#### Exercise prompt
Could you reproduce the records below word for word, leaving every line unchanged?

========================================================================

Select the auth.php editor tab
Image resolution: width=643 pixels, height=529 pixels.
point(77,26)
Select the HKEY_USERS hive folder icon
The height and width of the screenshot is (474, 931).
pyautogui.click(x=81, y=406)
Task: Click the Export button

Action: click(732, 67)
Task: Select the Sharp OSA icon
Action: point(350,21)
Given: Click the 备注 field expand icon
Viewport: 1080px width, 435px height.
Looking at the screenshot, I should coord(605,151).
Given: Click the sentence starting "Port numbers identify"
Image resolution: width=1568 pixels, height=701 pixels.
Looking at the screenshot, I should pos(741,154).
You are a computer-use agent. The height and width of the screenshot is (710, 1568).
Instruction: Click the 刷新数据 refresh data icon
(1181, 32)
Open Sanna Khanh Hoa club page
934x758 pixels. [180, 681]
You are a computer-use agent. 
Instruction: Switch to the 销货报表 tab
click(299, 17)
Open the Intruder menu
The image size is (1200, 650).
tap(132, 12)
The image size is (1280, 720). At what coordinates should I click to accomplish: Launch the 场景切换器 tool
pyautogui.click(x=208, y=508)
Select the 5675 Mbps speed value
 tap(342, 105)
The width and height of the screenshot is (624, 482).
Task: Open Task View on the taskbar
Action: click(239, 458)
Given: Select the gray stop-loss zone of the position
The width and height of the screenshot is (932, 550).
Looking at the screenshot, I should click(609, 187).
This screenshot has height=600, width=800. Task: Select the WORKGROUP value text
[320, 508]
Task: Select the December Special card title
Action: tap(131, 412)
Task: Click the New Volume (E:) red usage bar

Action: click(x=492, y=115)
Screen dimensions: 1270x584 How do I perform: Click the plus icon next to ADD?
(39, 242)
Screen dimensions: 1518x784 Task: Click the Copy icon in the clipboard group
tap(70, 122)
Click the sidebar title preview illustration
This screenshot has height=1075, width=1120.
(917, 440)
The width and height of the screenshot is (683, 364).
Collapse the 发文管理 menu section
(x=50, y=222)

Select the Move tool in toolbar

========================================================================

#### Written response
Select the auth.php editor tab
Image resolution: width=643 pixels, height=529 pixels.
point(77,26)
Select the HKEY_USERS hive folder icon
The height and width of the screenshot is (474, 931).
pyautogui.click(x=81, y=406)
Task: Click the Export button

Action: click(732, 67)
Task: Select the Sharp OSA icon
Action: point(350,21)
Given: Click the 备注 field expand icon
Viewport: 1080px width, 435px height.
Looking at the screenshot, I should coord(605,151).
Given: Click the sentence starting "Port numbers identify"
Image resolution: width=1568 pixels, height=701 pixels.
Looking at the screenshot, I should pos(741,154).
You are a computer-use agent. The height and width of the screenshot is (710, 1568).
Instruction: Click the 刷新数据 refresh data icon
(1181, 32)
Open Sanna Khanh Hoa club page
934x758 pixels. [180, 681]
You are a computer-use agent. 
Instruction: Switch to the 销货报表 tab
click(299, 17)
Open the Intruder menu
The image size is (1200, 650).
tap(132, 12)
The image size is (1280, 720). At what coordinates should I click to accomplish: Launch the 场景切换器 tool
pyautogui.click(x=208, y=508)
Select the 5675 Mbps speed value
 tap(342, 105)
The width and height of the screenshot is (624, 482).
Task: Open Task View on the taskbar
Action: click(239, 458)
Given: Select the gray stop-loss zone of the position
The width and height of the screenshot is (932, 550).
Looking at the screenshot, I should click(609, 187).
This screenshot has height=600, width=800. Task: Select the WORKGROUP value text
[320, 508]
Task: Select the December Special card title
Action: tap(131, 412)
Task: Click the New Volume (E:) red usage bar

Action: click(x=492, y=115)
Screen dimensions: 1270x584 How do I perform: Click the plus icon next to ADD?
(39, 242)
Screen dimensions: 1518x784 Task: Click the Copy icon in the clipboard group
tap(70, 122)
Click the sidebar title preview illustration
This screenshot has height=1075, width=1120.
(917, 440)
The width and height of the screenshot is (683, 364).
Collapse the 发文管理 menu section
(x=50, y=222)

Select the Move tool in toolbar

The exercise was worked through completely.